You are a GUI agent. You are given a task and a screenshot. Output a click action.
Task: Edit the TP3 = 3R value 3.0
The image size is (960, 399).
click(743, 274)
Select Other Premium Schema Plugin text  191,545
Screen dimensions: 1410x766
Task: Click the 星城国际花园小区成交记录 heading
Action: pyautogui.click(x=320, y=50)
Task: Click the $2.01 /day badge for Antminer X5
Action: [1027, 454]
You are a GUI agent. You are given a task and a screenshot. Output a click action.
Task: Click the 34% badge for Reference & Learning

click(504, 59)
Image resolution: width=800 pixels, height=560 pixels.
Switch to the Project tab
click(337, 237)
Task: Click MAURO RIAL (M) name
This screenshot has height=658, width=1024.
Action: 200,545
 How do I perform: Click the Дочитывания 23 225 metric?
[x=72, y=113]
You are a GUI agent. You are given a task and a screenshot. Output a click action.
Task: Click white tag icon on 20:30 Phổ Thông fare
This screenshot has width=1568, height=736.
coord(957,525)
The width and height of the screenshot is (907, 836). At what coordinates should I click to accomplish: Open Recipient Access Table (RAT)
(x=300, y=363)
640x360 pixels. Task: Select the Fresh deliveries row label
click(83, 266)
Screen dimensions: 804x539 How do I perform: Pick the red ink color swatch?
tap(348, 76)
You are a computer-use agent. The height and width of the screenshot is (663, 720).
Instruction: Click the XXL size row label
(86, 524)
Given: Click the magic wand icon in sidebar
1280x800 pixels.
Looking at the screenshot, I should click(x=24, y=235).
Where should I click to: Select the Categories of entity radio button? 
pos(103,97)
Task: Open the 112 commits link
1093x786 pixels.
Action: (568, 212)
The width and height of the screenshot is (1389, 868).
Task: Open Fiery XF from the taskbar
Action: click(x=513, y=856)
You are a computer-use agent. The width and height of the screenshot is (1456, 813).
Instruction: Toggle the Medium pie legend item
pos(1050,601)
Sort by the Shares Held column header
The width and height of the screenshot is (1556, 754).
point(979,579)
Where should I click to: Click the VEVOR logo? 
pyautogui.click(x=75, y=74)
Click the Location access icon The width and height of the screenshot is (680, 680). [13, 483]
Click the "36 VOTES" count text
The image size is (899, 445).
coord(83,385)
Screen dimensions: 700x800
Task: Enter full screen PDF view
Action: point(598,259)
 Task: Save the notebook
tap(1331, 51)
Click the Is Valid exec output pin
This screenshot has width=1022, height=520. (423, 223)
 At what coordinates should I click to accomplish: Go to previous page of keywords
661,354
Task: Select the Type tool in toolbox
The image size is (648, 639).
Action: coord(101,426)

******

> What this task involves:
Output these and nothing else: the lines from the one holding "Click the Is Valid exec output pin" through the final line of the entries above, exactly as they appear.

> Result of this exercise:
Click the Is Valid exec output pin
This screenshot has width=1022, height=520. (423, 223)
 At what coordinates should I click to accomplish: Go to previous page of keywords
661,354
Task: Select the Type tool in toolbox
The image size is (648, 639).
Action: coord(101,426)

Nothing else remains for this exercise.